En lançant la cinquième cohorte de son incubateur spécialisé dans la filière banane plantain, le Cameroun tente une expérience originale : faire de l’étudiant un entrepreneur agricole avant même l’obtention de son diplôme.
Derrière cette initiative portée par la Filière Banane-Plantain du Cameroun (FBPC) se dessine une ambition plus large : répondre simultanément au chômage des jeunes, à la sécurité alimentaire et à l’industrialisation agricole.
Former des diplômés… et des entrepreneurs
Alors que le Cameroun affiche l’objectif de produire 10 millions de tonnes de banane plantain par an dans le cadre de la SND30, la question de l’employabilité des jeunes demeure l’un des principaux défis du pays.
C’est dans ce contexte que la FBPC, en partenariat avec plusieurs instituts privés d’enseignement supérieur, a lancé une nouvelle cohorte de 500 étudiants baptisée « Promotion Paul Biya ».
L’initiative repose sur un concept simple : transformer l’université en pépinière d’entreprises agricoles.
Les étudiants ne sont plus uniquement des apprenants, mais deviennent des acteurs économiques impliqués dans la production et la commercialisation de la banane plantain.
Un modèle économique inédit
L’originalité du programme réside dans son modèle de gouvernance.
L’étudiant, son établissement et la filière deviennent coactionnaires de l’activité agricole créée.

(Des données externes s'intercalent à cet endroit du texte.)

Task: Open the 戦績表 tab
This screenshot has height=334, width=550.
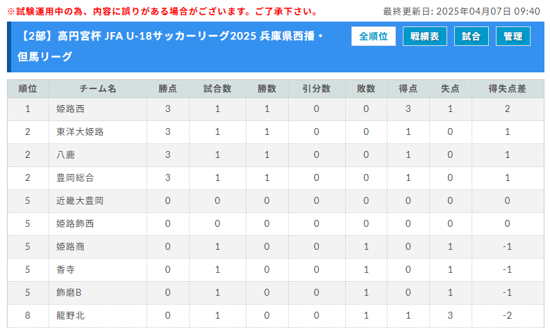Action: [424, 36]
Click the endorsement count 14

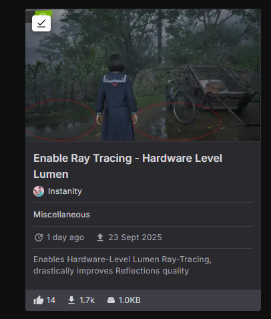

Cette approche rompt avec le schéma traditionnel où l’université forme avant que le marché du travail n’absorbe les diplômés.
Selon les promoteurs du projet, les étudiants pourront générer des revenus tout en poursuivant leurs études.
Une perspective particulièrement attractive dans un contexte où l’insertion professionnelle des diplômés reste difficile.
Au-delà de la création de revenus individuels, le programme vise aussi à renforcer la viabilité financière des instituts privés d’enseignement supérieur en leur offrant de nouvelles sources de recettes.
Un impact économique ambitieux
Les chiffres avancés témoignent de l’ambition du projet.
À horizon de cinq ans, les responsables espèrent accompagner 10 000 étudiants et favoriser la création de 10 000 entreprises dans la chaîne de valeur de la banane plantain.
Pour la première cohorte de 500 étudiants, un chiffre d’affaires minimal de 855 millions de FCFA est projeté après onze mois d’exploitation.
Le programme prévoit également la distribution de 250 000 vitroplants à haut rendement, soit 500 plants par étudiant.
Vers une souveraineté alimentaire renforcée
Au-delà de l’emploi, l’initiative s’inscrit dans une stratégie de substitution aux importations et de développement de la transformation locale.
La création de petites unités industrielles destinées à produire farine, chips et autres dérivés du plantain illustre cette volonté de capter davantage de valeur ajoutée sur le territoire national.
Reste désormais à transformer l’essai.
Si les objectifs annoncés sont atteints, cette expérience pourrait devenir l’un des modèles les plus innovants d’intégration entre université, entrepreneuriat et agriculture en Afrique centrale.
Une démonstration que l’avenir de l’emploi des jeunes pourrait aussi se cultiver dans les champs.